Below is a description of each xml element:

  • population: There should only be one population element, and it should define the following set of attributes:
    • initial_pop: The initial population generated using randomly initialised genotypes. The number of live individuals in the population will typically remain constant, and will be equal to the initial population size.
    • max_births: The total number of individuals that can be born.
  • devTask: There should only be one devTask element, and it should define the following set of attributes:
    • label: The label used to refer to this task.
    • file: The name of the Houdini file to be used for development.
    • input_size: The number of individuals to be processed by the development task each time it is executed.
  • evalTask: There may be one or more evalTask elements, each of which should define the following attributes:
    • label: The label used to refer to this task.
    • file: The name of the Houdini file to be used for evaluation.
    • input_size: The number of individuals to be processed by the development task each time it is executed.
    • type: Specifies whether the performance criteria being evaluated should be minimised or maximised.
  • feedbackTask: There should only be one feedbackTask element, and it should define teh following attributes:
    • label: The label to be used to refer to this task.
    • input_size: The number of individuals to be processed by this task each time it is executed.
    • fitness: The fitness calc method. Currently there is only 'pareto_ranking'. Later we may add 'average' - which will take the average of the performance scores (this would require the scores to be normalised).
    • num_births: The number of new individuals that will be created. Typically this will be less than or equal to the input_size, and equal to num_deaths.
    • num_deaths: The number of individuals that will be killed.
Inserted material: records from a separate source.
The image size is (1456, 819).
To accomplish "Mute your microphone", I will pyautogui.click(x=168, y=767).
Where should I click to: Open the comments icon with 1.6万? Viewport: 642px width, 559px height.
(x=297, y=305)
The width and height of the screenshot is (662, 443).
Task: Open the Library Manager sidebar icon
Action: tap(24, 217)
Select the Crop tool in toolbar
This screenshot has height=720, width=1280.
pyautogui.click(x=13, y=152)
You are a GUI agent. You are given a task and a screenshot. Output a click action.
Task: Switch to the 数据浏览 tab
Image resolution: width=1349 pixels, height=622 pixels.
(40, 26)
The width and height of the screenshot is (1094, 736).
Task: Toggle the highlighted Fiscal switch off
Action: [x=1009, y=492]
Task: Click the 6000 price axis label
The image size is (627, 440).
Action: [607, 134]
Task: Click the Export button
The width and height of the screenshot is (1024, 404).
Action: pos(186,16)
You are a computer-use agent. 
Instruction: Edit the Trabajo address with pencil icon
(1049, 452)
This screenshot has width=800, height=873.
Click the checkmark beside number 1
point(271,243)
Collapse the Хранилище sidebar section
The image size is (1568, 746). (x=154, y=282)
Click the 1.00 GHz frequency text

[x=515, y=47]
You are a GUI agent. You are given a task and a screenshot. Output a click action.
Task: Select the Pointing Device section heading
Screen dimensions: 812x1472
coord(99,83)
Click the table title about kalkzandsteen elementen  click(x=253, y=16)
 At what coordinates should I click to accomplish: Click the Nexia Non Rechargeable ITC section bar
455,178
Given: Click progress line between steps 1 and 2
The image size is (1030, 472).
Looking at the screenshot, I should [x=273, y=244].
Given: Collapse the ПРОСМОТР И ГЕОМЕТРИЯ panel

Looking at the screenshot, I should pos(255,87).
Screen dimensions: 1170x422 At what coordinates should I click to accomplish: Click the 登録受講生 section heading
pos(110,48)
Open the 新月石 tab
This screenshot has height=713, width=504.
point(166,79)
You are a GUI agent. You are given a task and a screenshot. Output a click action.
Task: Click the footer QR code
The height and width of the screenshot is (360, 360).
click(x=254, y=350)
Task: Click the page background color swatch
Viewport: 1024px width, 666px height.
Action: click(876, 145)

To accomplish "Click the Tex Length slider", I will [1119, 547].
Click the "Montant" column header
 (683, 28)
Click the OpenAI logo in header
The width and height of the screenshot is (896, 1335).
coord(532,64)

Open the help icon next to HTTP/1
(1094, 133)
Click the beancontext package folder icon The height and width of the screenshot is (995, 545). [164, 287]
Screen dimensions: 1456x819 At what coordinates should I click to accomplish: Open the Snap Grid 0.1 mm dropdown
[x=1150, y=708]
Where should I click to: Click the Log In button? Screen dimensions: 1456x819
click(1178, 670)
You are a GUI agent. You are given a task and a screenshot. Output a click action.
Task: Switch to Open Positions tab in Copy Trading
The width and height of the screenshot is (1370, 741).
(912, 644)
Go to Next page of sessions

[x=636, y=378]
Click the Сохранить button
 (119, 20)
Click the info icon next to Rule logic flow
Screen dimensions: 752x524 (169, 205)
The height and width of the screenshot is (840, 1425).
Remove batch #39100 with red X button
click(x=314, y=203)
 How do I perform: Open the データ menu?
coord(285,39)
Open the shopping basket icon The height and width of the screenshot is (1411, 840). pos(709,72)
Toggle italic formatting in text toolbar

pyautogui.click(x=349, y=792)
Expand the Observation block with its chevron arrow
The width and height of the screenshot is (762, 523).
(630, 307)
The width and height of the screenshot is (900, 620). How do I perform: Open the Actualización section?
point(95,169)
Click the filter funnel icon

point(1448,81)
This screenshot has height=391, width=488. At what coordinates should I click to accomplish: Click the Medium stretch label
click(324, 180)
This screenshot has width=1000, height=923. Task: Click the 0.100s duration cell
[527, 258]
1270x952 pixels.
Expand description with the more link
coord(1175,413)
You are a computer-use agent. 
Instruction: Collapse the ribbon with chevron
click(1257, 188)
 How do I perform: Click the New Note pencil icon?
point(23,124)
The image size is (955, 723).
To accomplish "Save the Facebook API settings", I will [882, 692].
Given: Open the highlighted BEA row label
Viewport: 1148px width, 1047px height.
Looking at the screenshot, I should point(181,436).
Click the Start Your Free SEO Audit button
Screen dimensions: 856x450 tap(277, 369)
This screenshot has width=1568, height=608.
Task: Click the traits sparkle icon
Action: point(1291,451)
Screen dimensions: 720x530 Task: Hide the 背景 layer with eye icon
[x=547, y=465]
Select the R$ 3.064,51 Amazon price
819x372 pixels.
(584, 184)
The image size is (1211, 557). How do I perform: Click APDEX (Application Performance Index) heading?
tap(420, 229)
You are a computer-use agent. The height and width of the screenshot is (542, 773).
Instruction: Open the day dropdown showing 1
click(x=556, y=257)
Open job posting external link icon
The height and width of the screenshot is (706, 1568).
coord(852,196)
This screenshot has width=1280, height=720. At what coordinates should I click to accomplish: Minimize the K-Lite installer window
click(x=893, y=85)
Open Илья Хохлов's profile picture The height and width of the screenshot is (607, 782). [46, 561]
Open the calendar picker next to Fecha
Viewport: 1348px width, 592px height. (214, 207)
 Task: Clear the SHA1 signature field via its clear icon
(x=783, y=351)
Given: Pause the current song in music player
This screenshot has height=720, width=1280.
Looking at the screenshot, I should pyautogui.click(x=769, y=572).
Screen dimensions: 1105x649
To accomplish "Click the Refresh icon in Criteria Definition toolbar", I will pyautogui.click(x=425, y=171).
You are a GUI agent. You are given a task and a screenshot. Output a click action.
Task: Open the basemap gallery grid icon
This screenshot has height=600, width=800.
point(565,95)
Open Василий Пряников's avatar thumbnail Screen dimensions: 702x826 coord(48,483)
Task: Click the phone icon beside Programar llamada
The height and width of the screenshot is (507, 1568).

Typically this will be less than or equal to the input_size, and equal to num_births.
    • sel_births: The selection method to be used for selecting parents for reproduction. This can be either 'best', 'worst', 'roulette_best', 'roulette_worst'. Typically, you would set this to either 'best' or 'roulette_best'.
    • sel_deaths: The selection method to be used for selection individuals to be killed. This can be either 'best', 'worst', 'roulette_best', 'roulette_worst'. Typically, you would set this to either 'worst' or 'roulette_worst'.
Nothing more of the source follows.